(Dataset entries)
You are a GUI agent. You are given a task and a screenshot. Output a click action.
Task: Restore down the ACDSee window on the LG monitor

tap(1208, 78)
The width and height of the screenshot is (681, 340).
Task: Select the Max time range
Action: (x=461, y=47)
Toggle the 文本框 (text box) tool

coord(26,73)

■ WHAT YOU SHOULD DO: Down to the last line, give the records again exactly.

■ EXERCISE ANSWER:
You are a GUI agent. You are given a task and a screenshot. Output a click action.
Task: Restore down the ACDSee window on the LG monitor

tap(1208, 78)
The width and height of the screenshot is (681, 340).
Task: Select the Max time range
Action: (x=461, y=47)
Toggle the 文本框 (text box) tool

coord(26,73)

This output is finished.